Il est difficile de pointer un élément majeur responsable de l'échec commercial de l'oeuvre. On pourrait évoquer de nouveau l'utilisation trop pauvre et prévisible d'éléments prometteurs comme les tempêtes de sable ou l'écoulement des dunes, et d'une manière générale des mécaniques de gameplay sans grand génie. Éventuellement pointer l'overdose de shooters militaires sur le marché du jeu vidéo, dominé par quelques mastodontes empêchant toute entrée d'un concurrent. Souligner le titre Spec Ops, assimilé à une série Obscure qui n'a pas pû se faire un nom au début des années 2000. Mais le nerf de guerre semble ici résider dans les choix opérés par 2K au moment de marketer son jeu. Trop timide dans sa communication, l'éditeur californien a choisi d'axer celle-ci sur des séquences visuellement marquantes, susceptibles de plaire au plus grand nombre, au lieu de mettre en avant les qualités principales de son shooter narratif. Résultat : Les joueurs ne connaissaient pas Spec Ops : The Line ou pire, ils l'assimilaient à un énième jeu de tir mettant en scène de vaillants soldats américains.

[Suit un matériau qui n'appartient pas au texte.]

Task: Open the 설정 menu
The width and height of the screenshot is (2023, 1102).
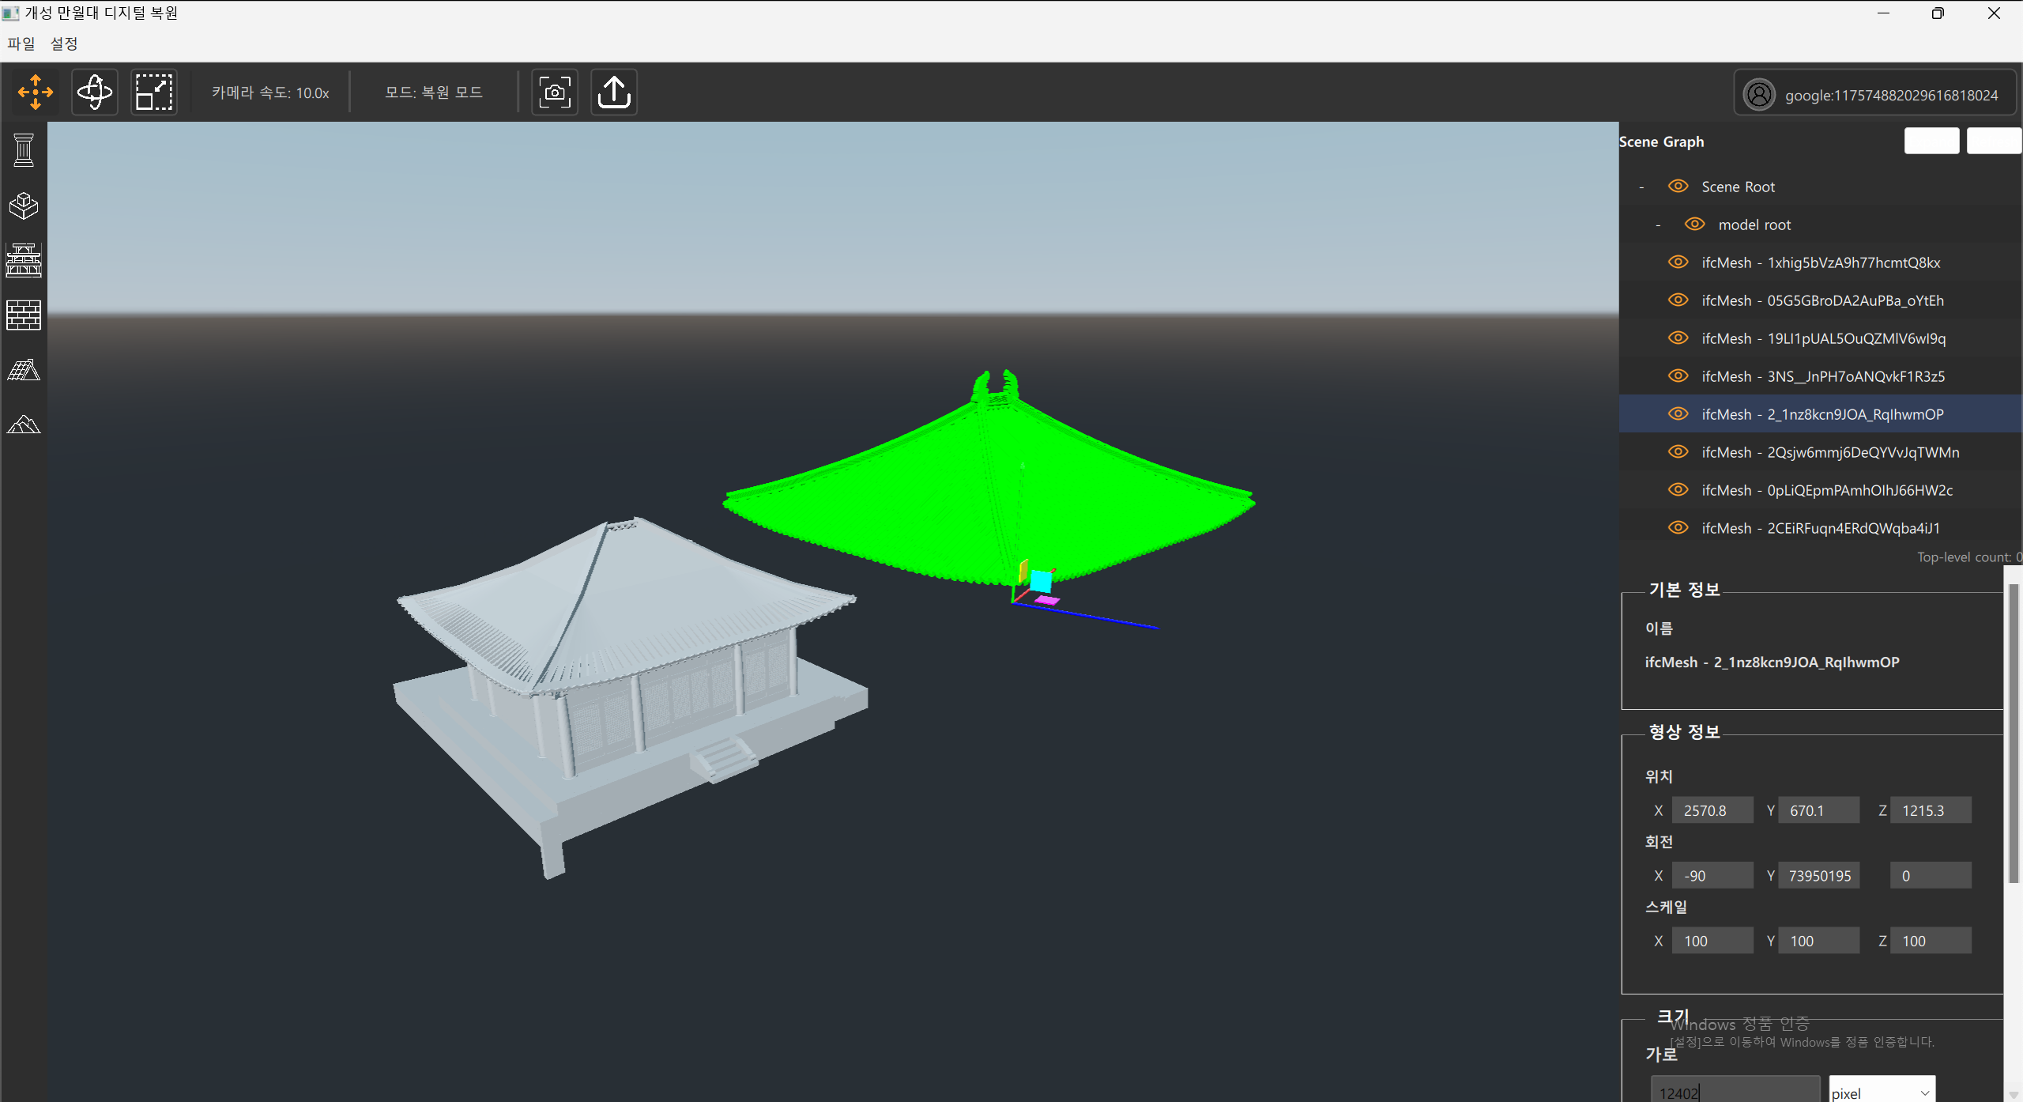Action: point(64,43)
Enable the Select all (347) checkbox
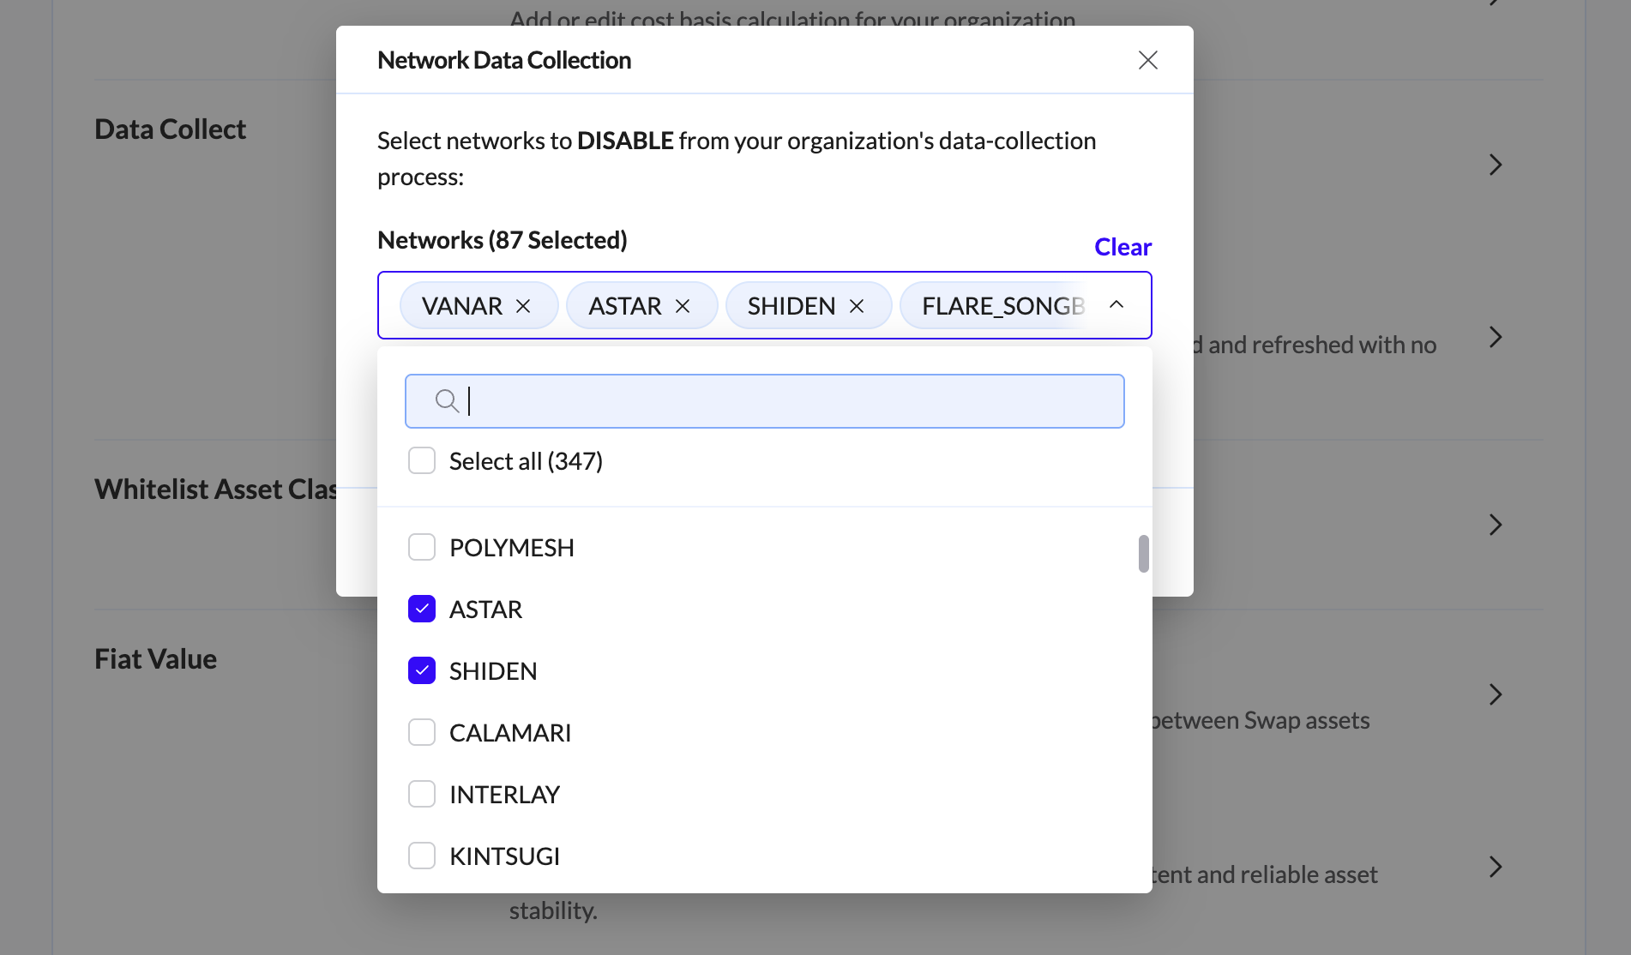 pos(421,460)
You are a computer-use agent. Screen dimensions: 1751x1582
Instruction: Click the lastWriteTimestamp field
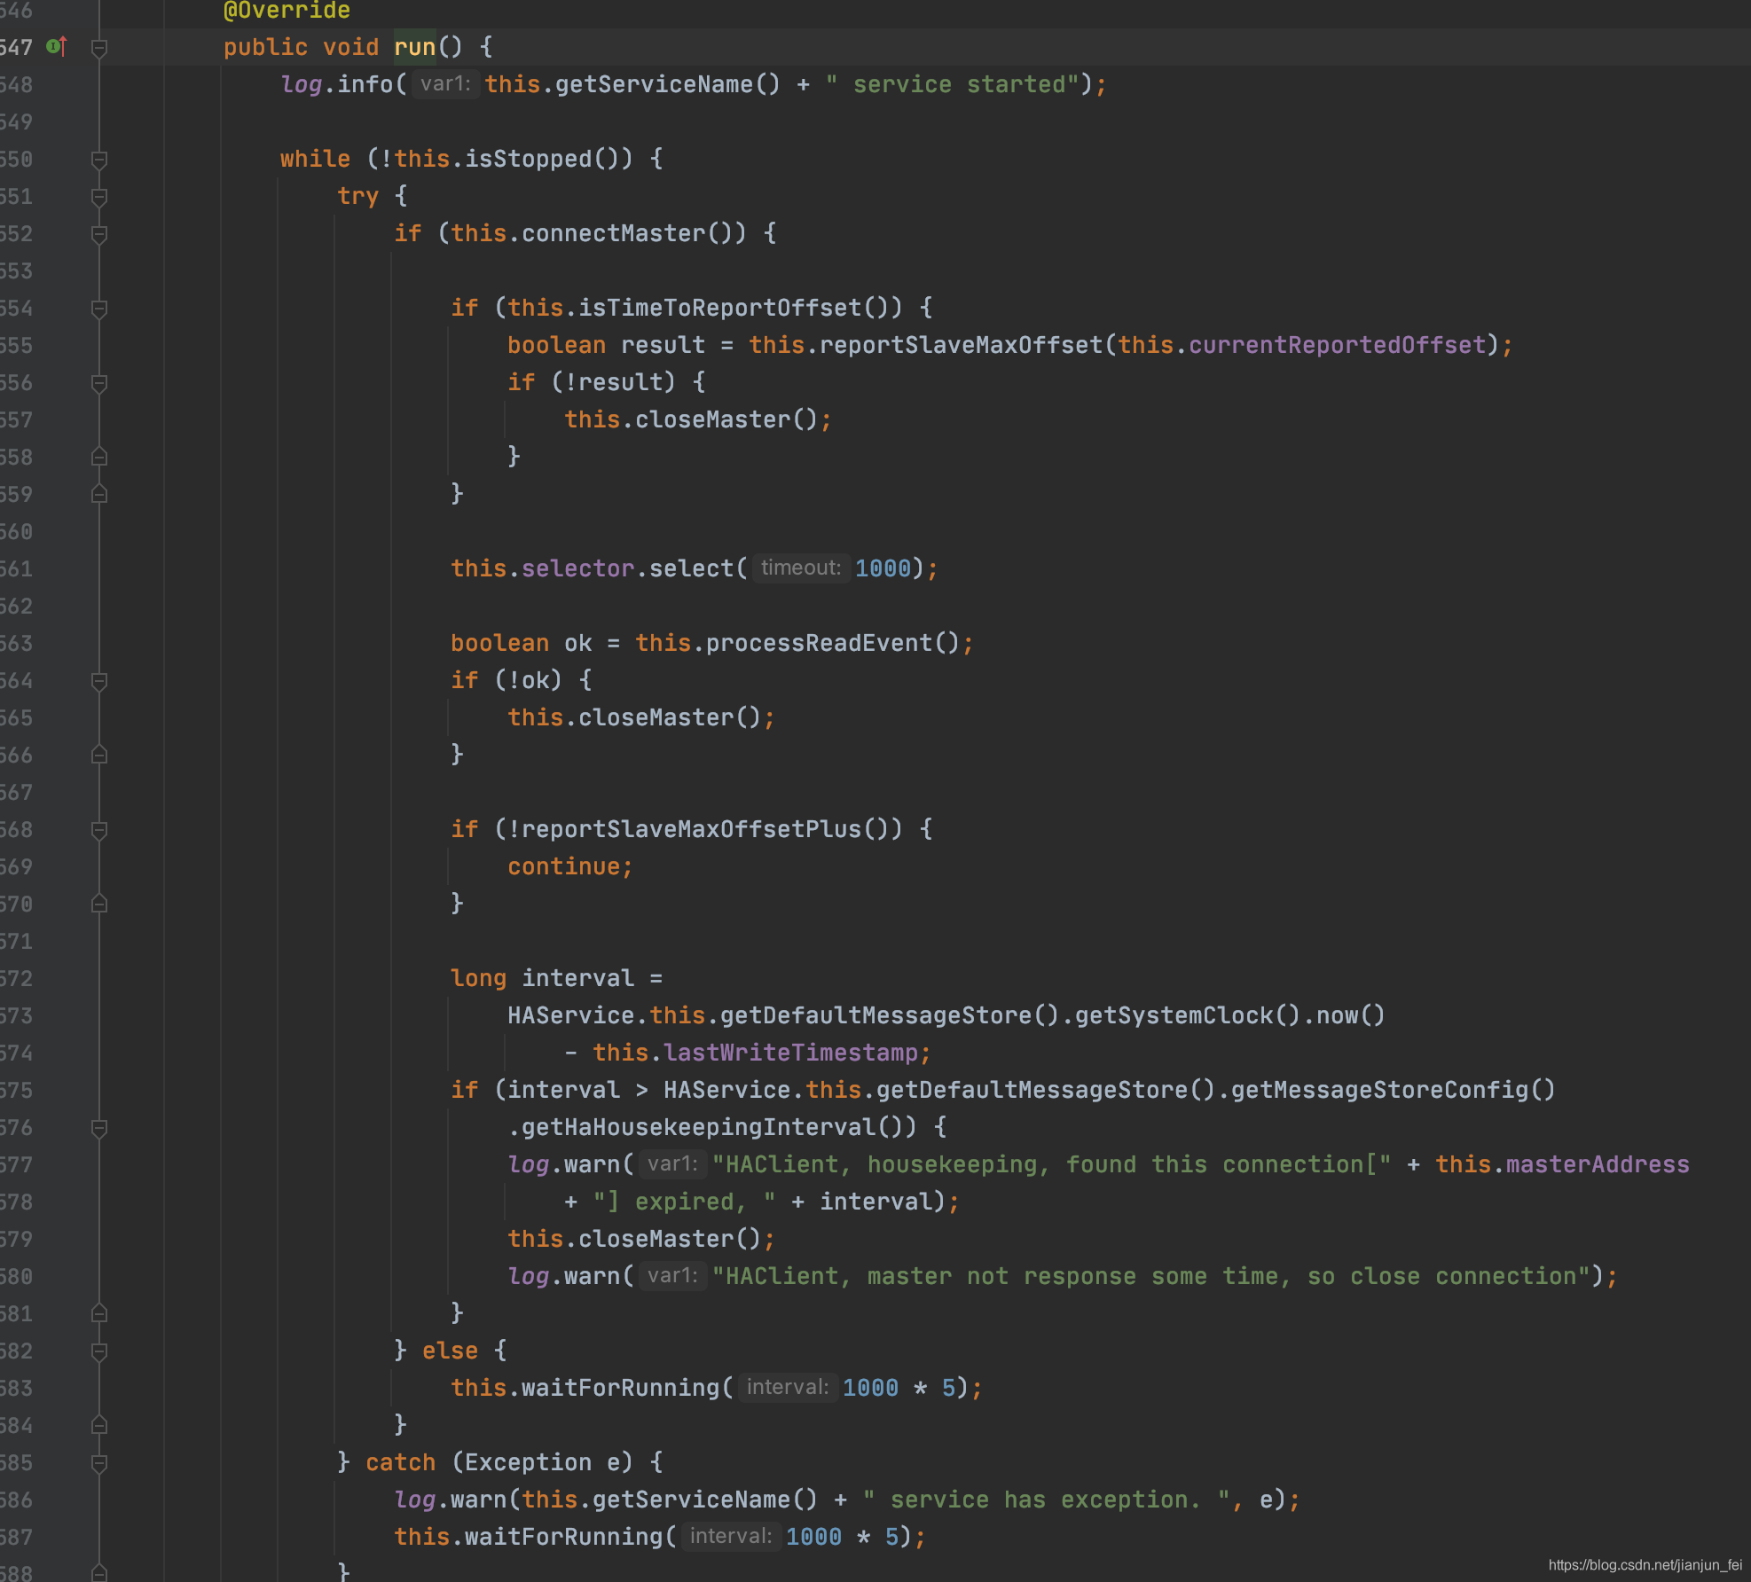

Mais il serait réducteur de penser qu'avec une communication axée sur les éléments forts du titre, Spec Ops : The Line se serait mieux vendu. Le grand public aurait-il été réceptif à un titre au discours réfléchi, référencé à outrance, qui ne peut être cerné en un seul niveau de lecture ? Comment 2K aurait pu axer la communication autour de l'histoire de son jeu sans gâcher une partie de la surprise liée à cette dernière ? C'est peut-être ce qui fait le charme de Spec Ops : The Line, n'avoir été perçu que comme un titre banal aux yeux des profanes, avoir contenté les acquéreurs qui ont su déceler en lui cette profondeur scénaristique et l'ont considéré un temps comme leur joyau, leur découverte passée inaperçue aux yeux du monde avant que celle-ci ne devienne une œuvre culte grâce au bouche-à-oreille. Reste que l'expérience n'est pas prête d'être renouvelée par le studio Yager, qui a décidé de revenir à ses premières amours avec « l'optimiste » et « fun » Dreadnought, un FPS free-to-play futuriste vous plaçant aux commandes de vaisseaux qui sera disponible en fin d'année. Quand on vous dit que Spec Ops : The Line est un jeu traumatisant...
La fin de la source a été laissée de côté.